Had the story five months ago. Couldn't get it past legal. Now she's publishing everything: financial analysis, heritage law and harbour geology. The density is where the clues hide.

05On-chain

LitigateDAO

Democratise the Claim

Tokenised litigation funding. $CLSS trading on a DEX within hours. The harbour angle draws in people who've never touched a mining stock. A pseudonymous wallet called harbour_truther.eth keeps posting coordinates.

06Circular Quay

Harbour Alliance

Coalition for the Harbour

Environmentalists, marine biologists, and very angry Kirribilli residents. Their bathymetric survey of what dredging would do to the seahorse population doubles as a map of Macca's planned extraction grid.

07Darling Harbour

Undersea Authority

The Counterparty

Signed the dredging agreement. Now claiming they were misled about the mineral recovery component. Internal emails suggest at least one senior official understood exactly what CQDS was doing.

08CENTRAL

ASIC & the EPA

The Regulators

Two agencies, overlapping jurisdiction, contradictory public statements. Their disorganisation accidentally reveals more than their redactions conceal.

The Clue Architecture

Layer 01

Corporate / Legal

ASX announcements, court filings, the dredging agreement, loan facility documents. Clues live in the compliance detail — ABNs, timestamps, reference numbers, covenant ratios, defined terms that spell instructions.

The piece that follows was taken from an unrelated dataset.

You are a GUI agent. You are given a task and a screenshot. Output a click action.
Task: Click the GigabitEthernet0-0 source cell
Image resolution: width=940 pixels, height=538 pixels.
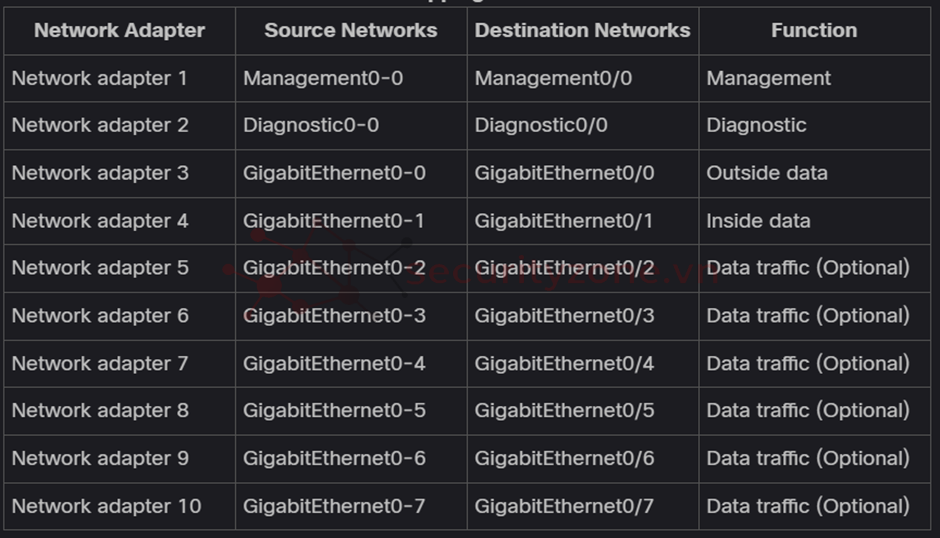334,173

Accessible to: Finance · Law

Layer 02

Political / Media

Hansard transcripts (federal and state), press releases, news articles, social media. Acrostics, cross-references, numerical patterns — embedded in the performance of political outrage.

Accessible to: Generalists

Layer 03

On-Chain / Technical

LitigateDAO governance proposals. $CLSS token metadata. Smart contract source code. Wallet transaction histories encoded as GPS coordinates. harbour_truther.eth keeps posting things that are too accurate to be guesswork.

Accessible to: Crypto · Tech

Layer 04

Environmental / Heritage

Bathymetric survey data, marine biology reports, port vessel movement logs, heritage statements. The UNSW rapid assessment of harbour-floor dredging encodes Macca's planned extraction grid. The Aboriginal Land Council's heritage reference points to a physical location.

Accessible to: Science · Environment

The Route

Six acts.
The whole harbour.

Every location has a direct connection to the scandal. Teams aren't walking between arbitrary waypoints — they're tracing the physical footprint of what Macca tried to do.

01
The AnnouncementAct 1

Martin Place → Bridge Street

02
The PermitsAct 2

Queens Square → Macquarie Street

03
The MoneyAct 3

Barangaroo → International Towers

04
The DAO UndergroundAct 4

Surry Hills → Chippendale

05
The HarbourAct 5

Circular Quay → The Rocks → Milsons Point

06
The EscapeAct 6

Harbour Bridge → Blues Point → OPT

The Endgame

Option A

Hand him to ASIC.

Civil proceedings filed. Matter resolved in four to six years with an enforceable undertaking and no admission of liability. The harbour is protected by other means, eventually.

Option B

Hand him to the DAO.

The community votes. Pseudonymous, chaotic, and arguably more democratic than anything ASIC will do. Also possibly illegal. $CLSS spikes on the news.

Option C

Hand him to Harbour Alliance.

The environmentalists and Traditional Owners use his testimony to void the licences immediately through judicial review. The harbour is protected. The shareholders get nothing.

Option D

Hear his offer.

Macca has one more play. He always does. And this time, he says the rare earths are real — just not where he said they were.